==== Information shown

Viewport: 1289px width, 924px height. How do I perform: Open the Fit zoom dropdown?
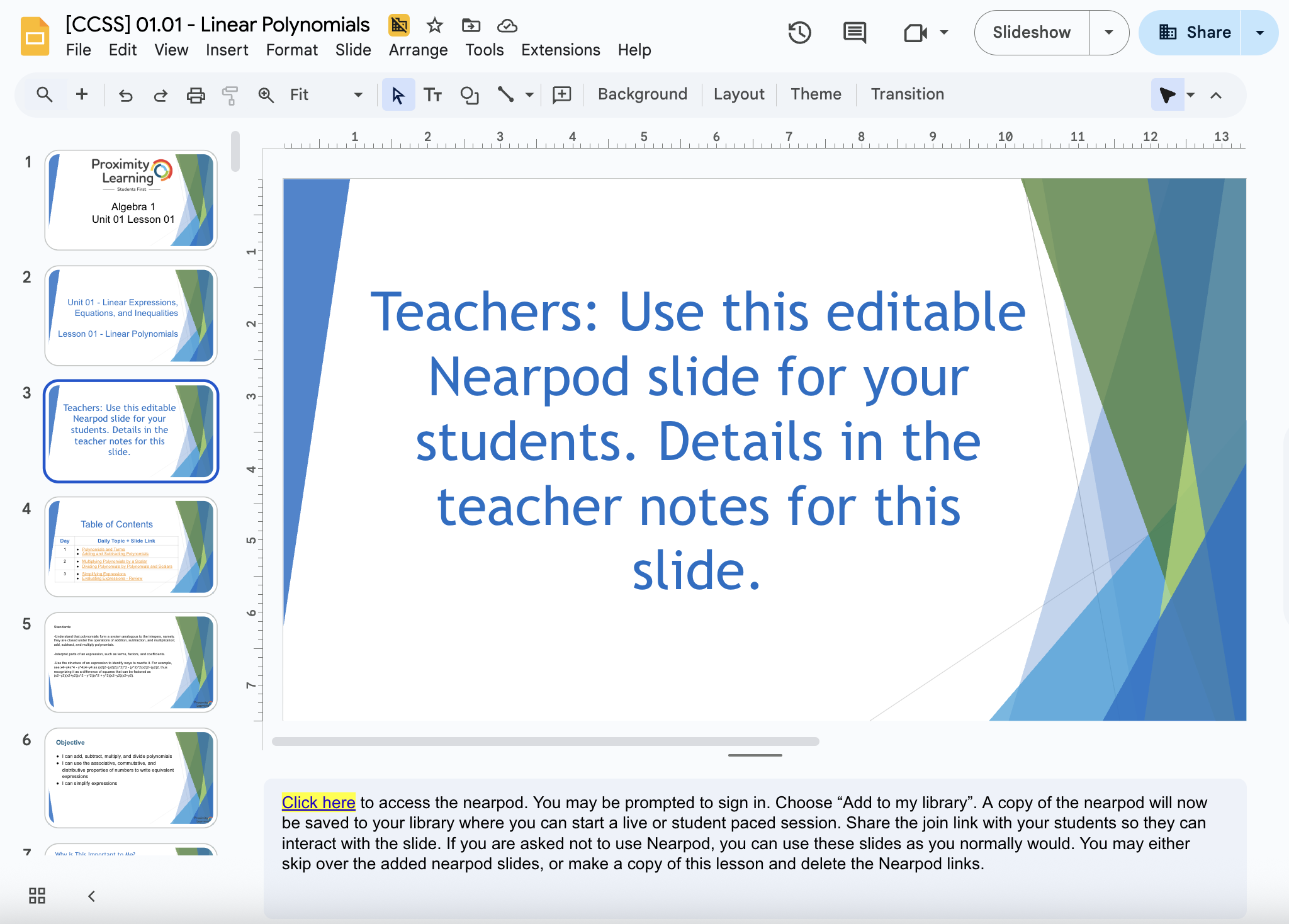pos(326,94)
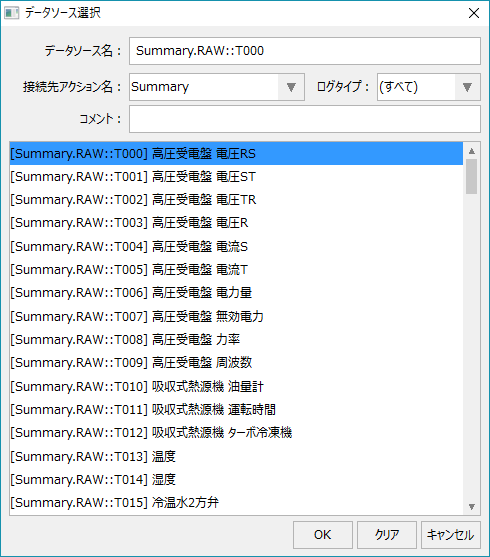Select T012 吸収式熱源機 ターボ冷凍機 entry
490x557 pixels.
(x=236, y=433)
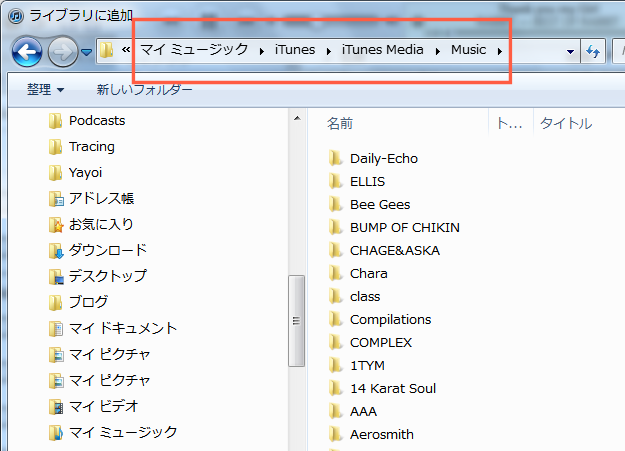Click the タイトル column header
Image resolution: width=625 pixels, height=451 pixels.
(566, 124)
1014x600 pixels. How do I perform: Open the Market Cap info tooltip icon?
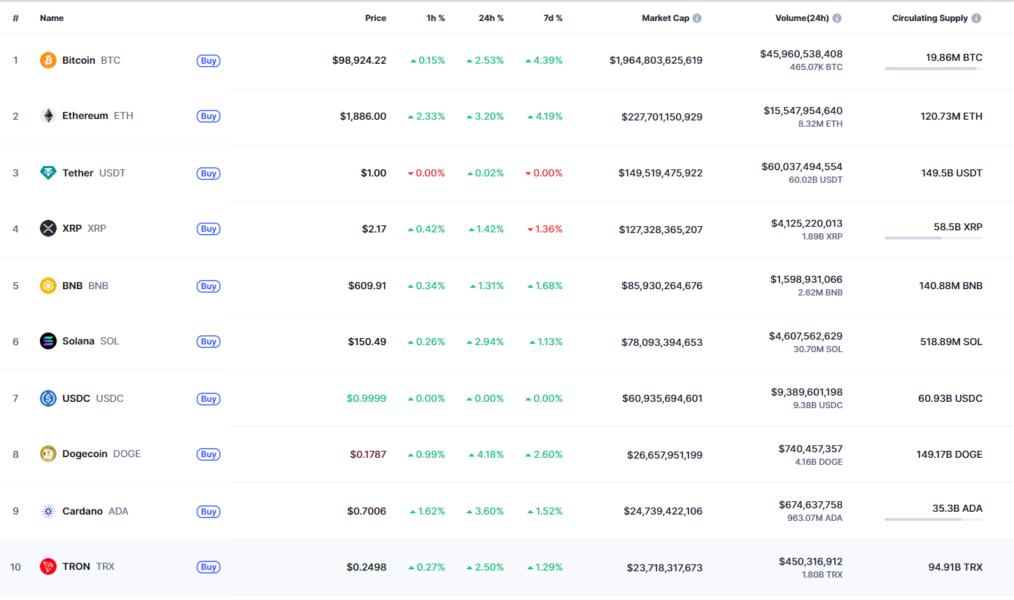pyautogui.click(x=697, y=18)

========

■ What you need to do: Copy exactly the lines running from the line with "1014x600 pixels. How" to the final line of the listing, keeping both ends and dropping any picture.

■ Result of this exercise:
1014x600 pixels. How do I perform: Open the Market Cap info tooltip icon?
pyautogui.click(x=697, y=18)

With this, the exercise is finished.